ТЕКСТ ДЛЯ ЧТЕНИЯ |
Семантика камня отсылает нас и к греческим корням нашей культуры. В
древней Греции существовало несколько обозначений симулякра, заменявшего
мертвеца, -- bretas, xoanon, colossos. Колоссое, как показал Жан-Пьер
Вернан, непосредственно связан с камнем. По существу, это и есть камень,
исполнявший роль отсутствующего покойника:
"Заменяя собой мертвеца на дне могилы, колоссос не стремится к
воспроизведению черт усопшего, созданию иллюзии физического сходства. Он
воплощает и фиксирует в камне не образ мертвого, но его жизнь в
потустороннем мире, противостоящую жизни живых как мир ночи миру дня.
Колоссос -- не изображение; он -- "двойник", как сам мертвец есть двойник
живого" (Вернан 1971: 67). Он с очевидностью воплощает качества
потусторонней жизни -- холод, неподвижность, сухость. Существенно возможное
отсутствие глаз и даже лица у колоссоса (в "Агамемноне" Эсхила говорится,
что он "с пустыми глазами"). Согласно греческим представлениям, мертвец в
Гадесе не имеет лица, и смерть часто описывается именно как исчезновение
лица, сокрытие его маской или пустотой.
Сам камень могилы, как заметил Жорж Диди-Юберман, есть в конце концов
лишь знак некой пустоты под ним, в которой навсегда исчезло тело умершего,
могильный камень -- это "подлинный ужас и отрицание пустоты". В качестве
такого отрицания он всячески подчеркивает свое присутствие (отсюда столь
важны его вес и прочность, его способность противостоять времени). Как
воплощение двойного отрицания (отрицания пустоты), он в конце концов
выливается в чистое утверждение присутствия как такового, тесно связанное с
травматическим зиянием под ним. Это чистое присутствие, вписанное в зияние,
может также пониматься как "место":
"Он сделал все, чтобы отвергнуть темпоральность объекта, работу времени
или метаморфозу в объекте, работу памяти -- или завороженности -- во
взгляде. То есть он сделал все, чтобы уничтожить ауру объекта,
афишируя своего рода безразличие по отношению к тому, что спрятано,
присутствует, покоится под ним" (Диди-Юберман 1992:19).
Камень в таком контексте отрицает саму идею метаморфозы, которая
отсылает к становлению, исчезновению, "существованию". Он отрицает саму идею
лица как поверхности метаморфоз. Камень, спроецированный на тело мертвеца,
это именно безликий колоссос. Чистое присутствие, отсылающее к
чистому небытию.

ИСХОДНЫЕ ДАННЫЕ |
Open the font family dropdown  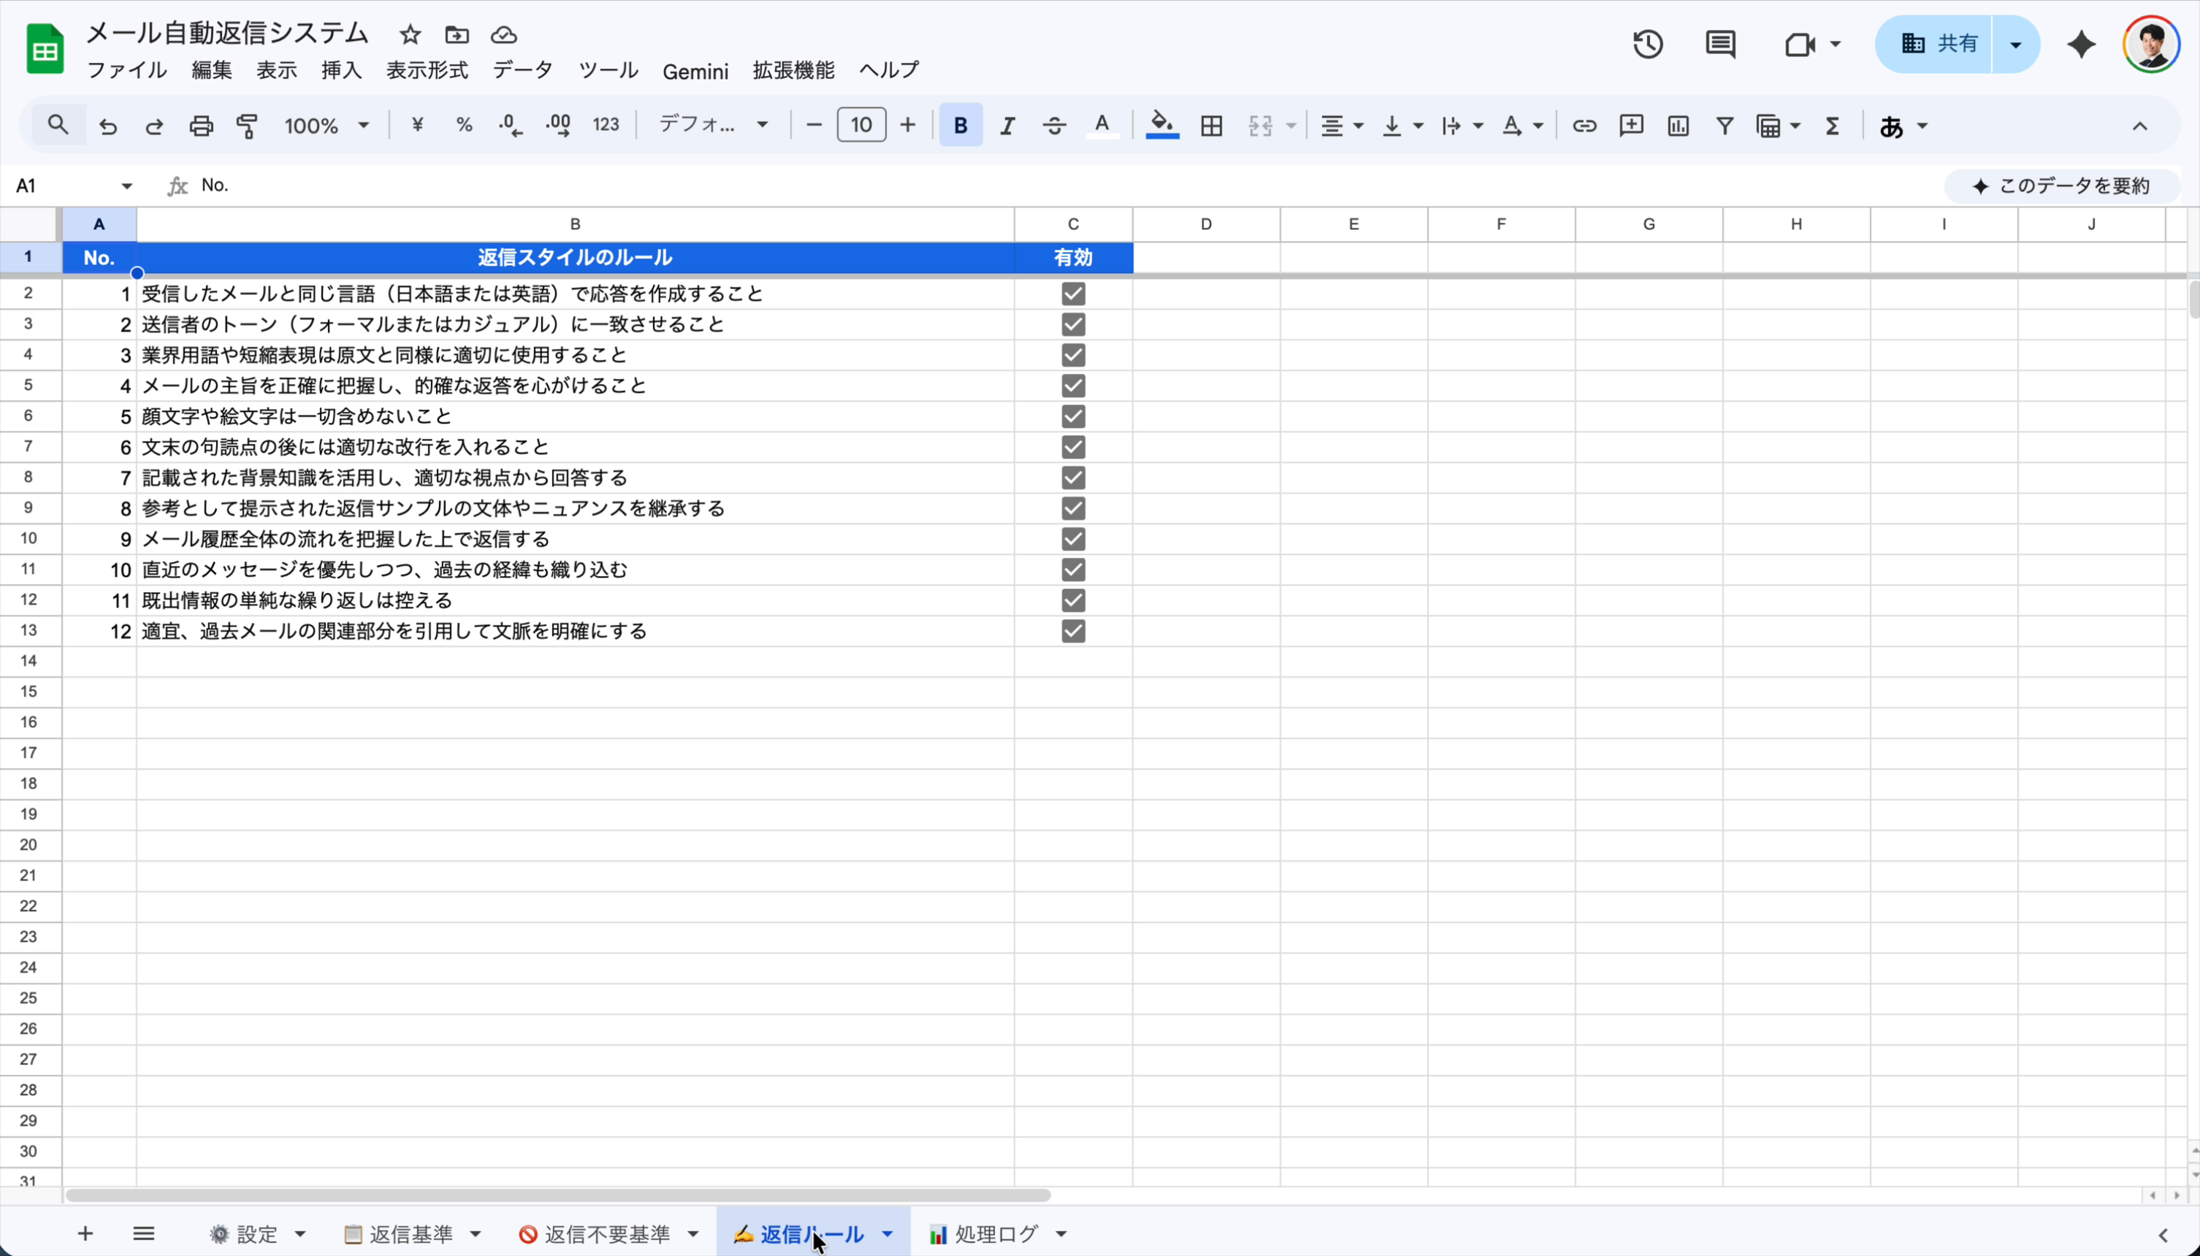pyautogui.click(x=713, y=126)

ЗАДАНИЕ |
Ответьте, пожалуйста, на вопросы по тексту для чтения, помечая ответы теми же буквами:
(а) Какие три обозначения симулякра, заменявшего мертвеца, существовали в древней Греции?
(б) Какие качества потусторонней жизни воплощает колоссос?
(в) Как, по словам Диди-Юбермана, определяется могильный камень?
Этот материал самостоятельный и существует отдельно от текста для чтения.

РЕЗУЛЬТАТ УПРАЖНЕНИЯ |
(а) Bretas, xoanon, colossos.
(б) Холод, неподвижность, сухость.
(в) Как «подлинный ужас и отрицание пустоты».